Set out the lines of the records below as a numbered list, dropping any blank lines.
··· Material ···
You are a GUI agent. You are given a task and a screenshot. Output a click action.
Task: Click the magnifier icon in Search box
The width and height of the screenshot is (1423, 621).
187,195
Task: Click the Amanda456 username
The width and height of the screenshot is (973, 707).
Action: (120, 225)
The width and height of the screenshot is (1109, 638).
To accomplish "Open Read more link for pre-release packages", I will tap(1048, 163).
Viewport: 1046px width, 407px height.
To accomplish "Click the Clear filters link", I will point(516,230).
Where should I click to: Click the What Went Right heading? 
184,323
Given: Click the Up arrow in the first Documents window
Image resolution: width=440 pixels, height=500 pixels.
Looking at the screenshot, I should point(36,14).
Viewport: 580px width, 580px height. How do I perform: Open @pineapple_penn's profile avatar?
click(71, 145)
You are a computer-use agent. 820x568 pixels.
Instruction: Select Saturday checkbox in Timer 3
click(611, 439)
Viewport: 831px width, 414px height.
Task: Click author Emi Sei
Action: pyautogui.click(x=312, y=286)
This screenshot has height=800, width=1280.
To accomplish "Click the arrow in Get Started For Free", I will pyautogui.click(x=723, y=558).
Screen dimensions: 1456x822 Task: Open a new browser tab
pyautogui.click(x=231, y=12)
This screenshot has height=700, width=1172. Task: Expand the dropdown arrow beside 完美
···
- _Finished exercise_
1. You are a GUI agent. You are given a task and a screenshot. Output a click action.
2. Task: Click the magnifier icon in Search box
3. The width and height of the screenshot is (1423, 621).
4. 187,195
5. Task: Click the Amanda456 username
6. The width and height of the screenshot is (973, 707).
7. Action: (120, 225)
8. The width and height of the screenshot is (1109, 638).
9. To accomplish "Open Read more link for pre-release packages", I will tap(1048, 163).
10. Viewport: 1046px width, 407px height.
11. To accomplish "Click the Clear filters link", I will point(516,230).
12. Where should I click to: Click the What Went Right heading? 
13. 184,323
14. Given: Click the Up arrow in the first Documents window
15. Image resolution: width=440 pixels, height=500 pixels.
16. Looking at the screenshot, I should point(36,14).
17. Viewport: 580px width, 580px height. How do I perform: Open @pineapple_penn's profile avatar?
18. click(71, 145)
19. You are a computer-use agent. 820x568 pixels.
20. Instruction: Select Saturday checkbox in Timer 3
21. click(611, 439)
22. Viewport: 831px width, 414px height.
23. Task: Click author Emi Sei
24. Action: pyautogui.click(x=312, y=286)
25. This screenshot has height=800, width=1280.
26. To accomplish "Click the arrow in Get Started For Free", I will pyautogui.click(x=723, y=558).
27. Screen dimensions: 1456x822 Task: Open a new browser tab
28. pyautogui.click(x=231, y=12)
29. This screenshot has height=700, width=1172. Task: Expand the dropdown arrow beside 完美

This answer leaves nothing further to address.